Suddenly, Indoor Soccer Is A Growth Industry
Thursday, July 22nd, 2010“There’s no way pro soccer can survive anymore in this country without indoor soccer1.”
I don’t know if you’ve noticed, but all of a sudden there are signs of life in the game of indoor soccer, which has been on the downslide for a while now.
First, the (third, give or take) Major Indoor Soccer League announced a new franchise in suburban Kansas City, which will take the storied Comets name.
On Tuesday of this week, something called the Arena Soccer Association announced its launch. (If that looks and sounds familiar, it’s because some of the same folks who were behind the 1990s NPSL are behind this, too.)
And, a day later, United Soccer Leagues went back to its roots, announcing the launch of Indoor Professional Soccer (”The I-League”), complete with logo reminiscent of this. For those with a taste for nostalgia, the first franchise in the league will be the Rochester Lancers. As many as five to seven other regionally-based clubs are hoped for before the I-League launches in the late fall of 2011.
Both the ASA and the I-League folks talk about economic models that make sense - to which I say, “If there was an economic model for indoor soccer that made sense, don’t you think someone would have discovered it sometime in the last 30 years?”

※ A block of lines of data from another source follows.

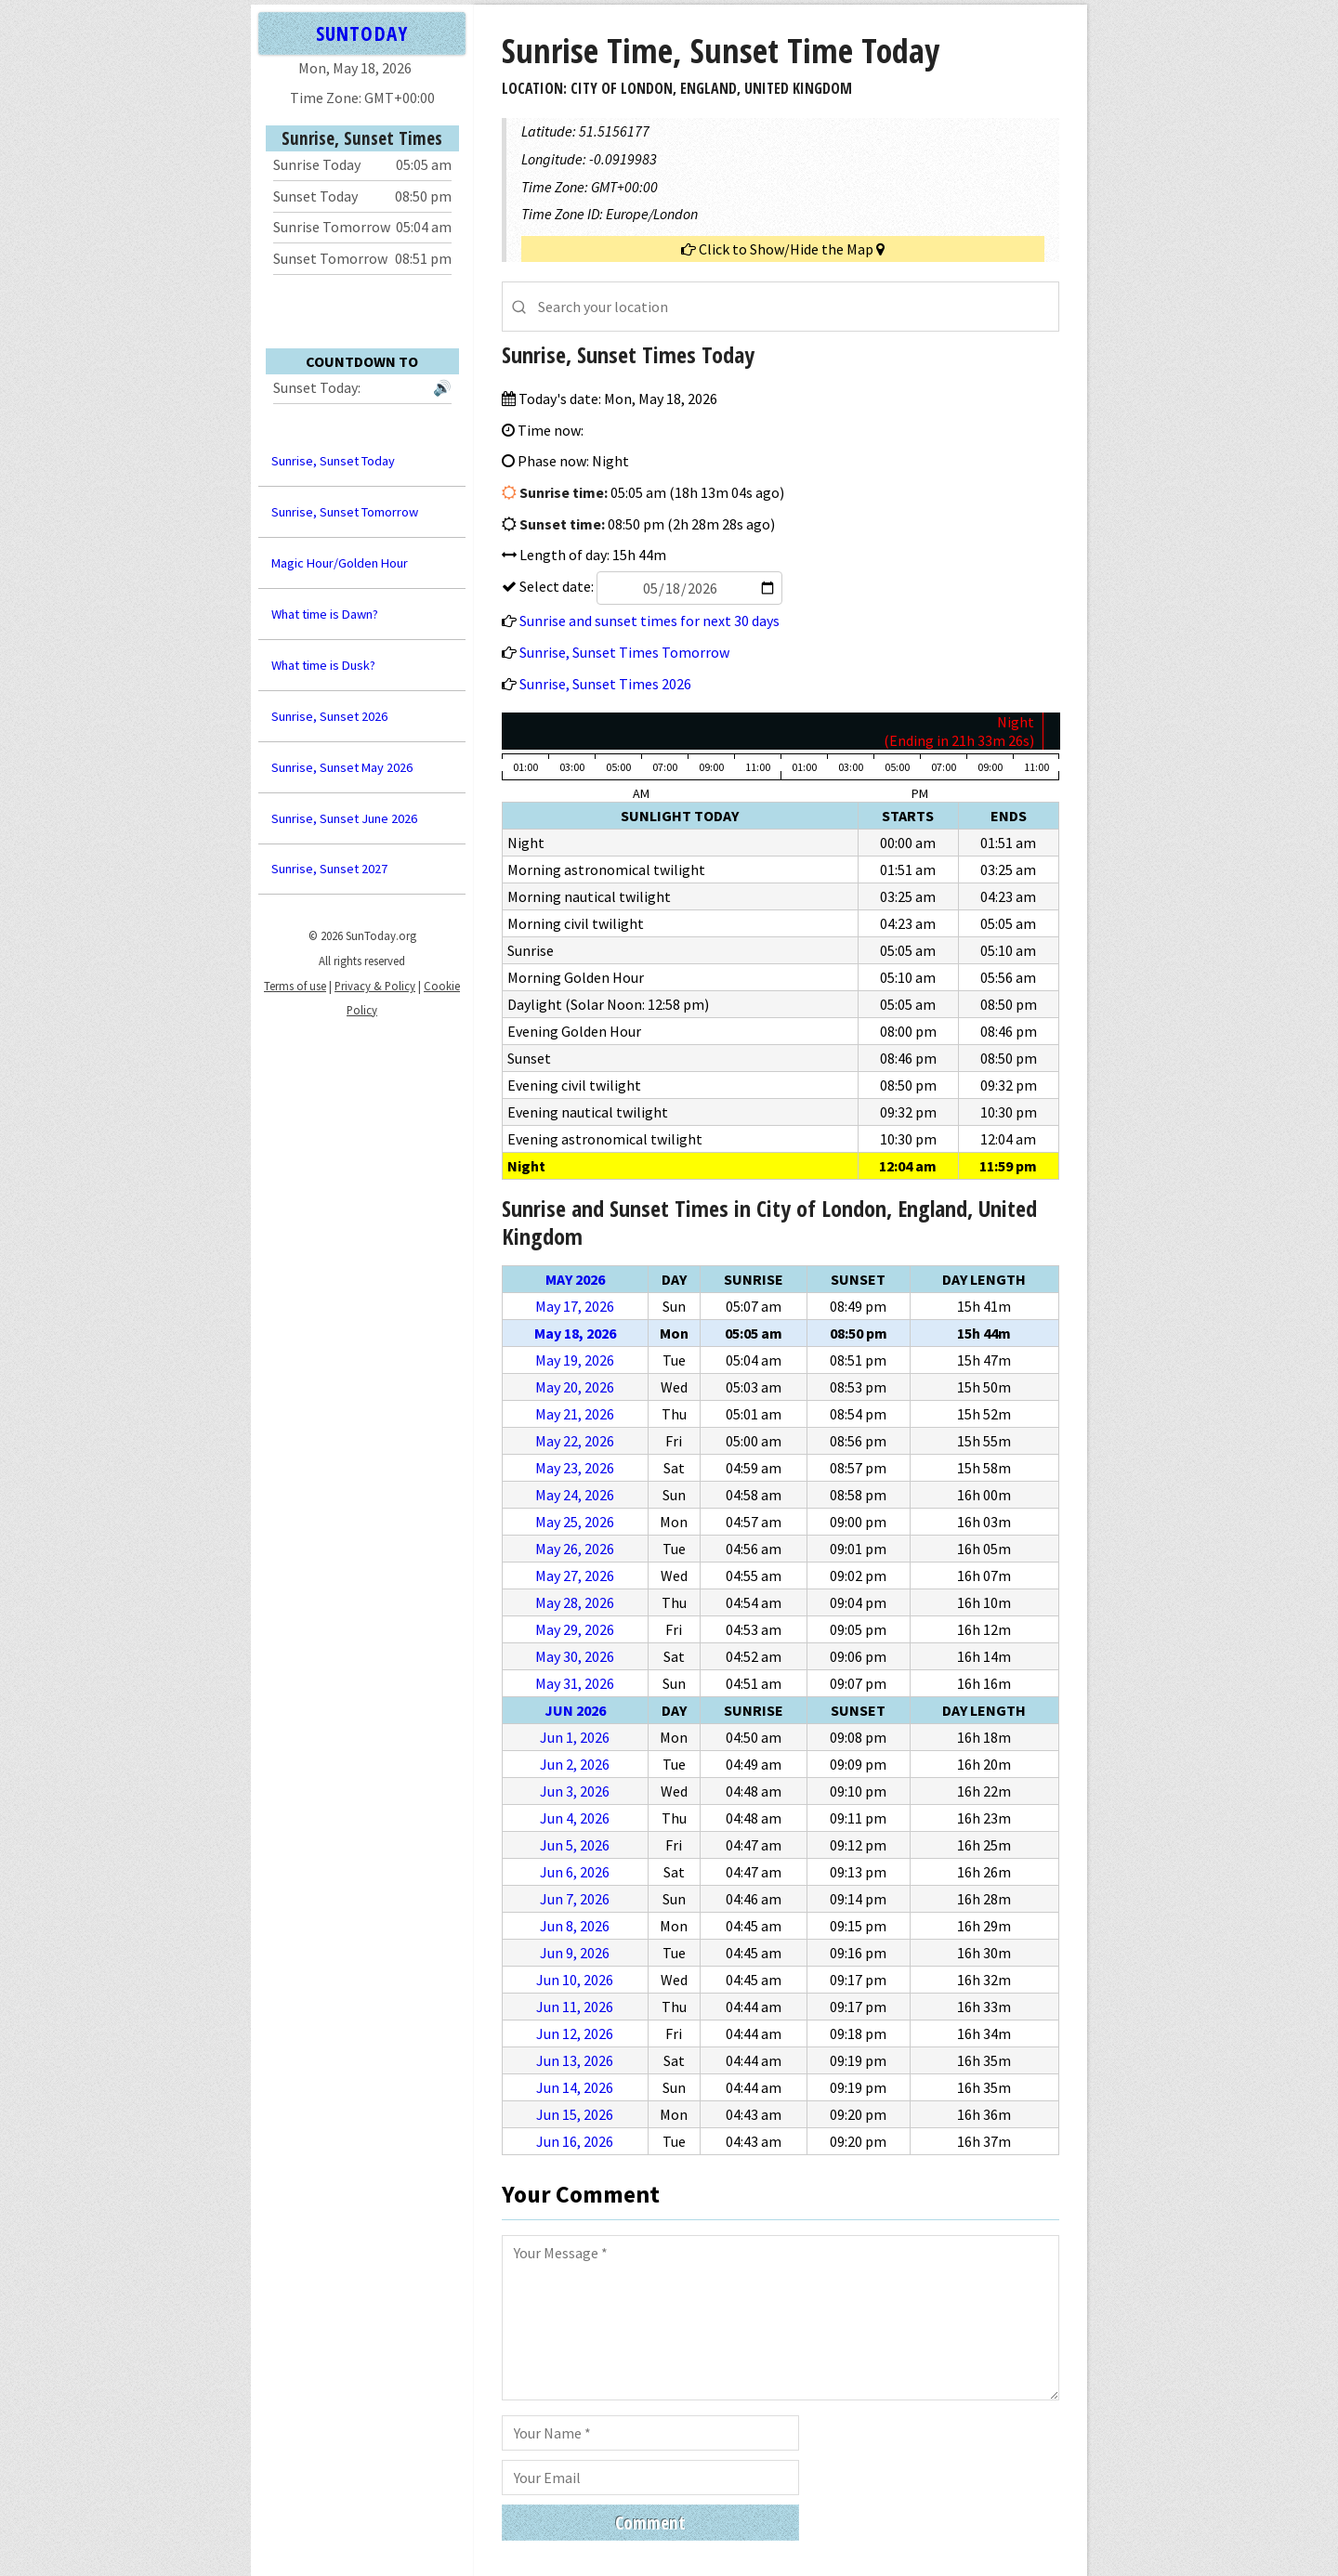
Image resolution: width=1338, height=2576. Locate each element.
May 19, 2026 (574, 1360)
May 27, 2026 (574, 1575)
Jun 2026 (575, 1710)
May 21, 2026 (574, 1414)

Actually there is one that will result in fairly long-term stability: own a bank. (Well, it worked for a while.) Have control of the only arena in town, including booking and advertising rights. From time to time, employ your players in your bank. Win a few titles2.
But not everybody can do that. They can talk about regional play and bus trips and reasonable salaries and all that’s fine. That should keep the losses from being grotesque.
But this isn’t going to be easy. This is a tough sport to sell under the best of conditions. The I-League may turn out to be a developmental league for the MISL, which is one way to go about it. But will folks in Rochester and Syracuse and Hampton Roads out turn out to see “tomorrow’s indoor soccer stars today?” I doubt it.
Some have suggested futsal as an alternative, but I don’t see that ever being a viable spectator sport (slogan: “Like Outdoor Soccer, But Without The Excitement!”). Futsal is what baseball would be if all you could ever hit was singles. You think indoor soccer with walls has trouble drawing a crowd? Try selling futsal to the masses in today’s crowded sportainment environment. No chance.
The other day, I was talking with a longtime soccer exec who I respect greatly, and he opined that indoor soccer is the cockroach of sports. You just can’t kill it. Even if one or all three of these leagues die, the sport won’t die. There will always be someone, somewhere, who thinks he can put together five or six teams and have a league. There are a certain number of players you’ll always be able to find. There’s a certain fanbase you can attract, and they’ll be there most of the time.
But as far as growing and creating a bigtime, healthy sport, one that (believe it or not) once had well-known sportswriters say “I’m more than ever convinced that if soccer is to make it big in the U.S., it will have to be the indoor brand, where scoring action is furiously suited to American taste3,” I don’t see it happening.
1 - Chicago Sting owner Lee Stern said that. In 1983.
2 - The Baltimore Blast have been the kings of indoor, winning league championships in 2003, 2004, 2006, 2008 and 2009 in their most-recent incarnation, and in 1984 in the original MISL.
3 - Dick Young, New York Daily News, 1980.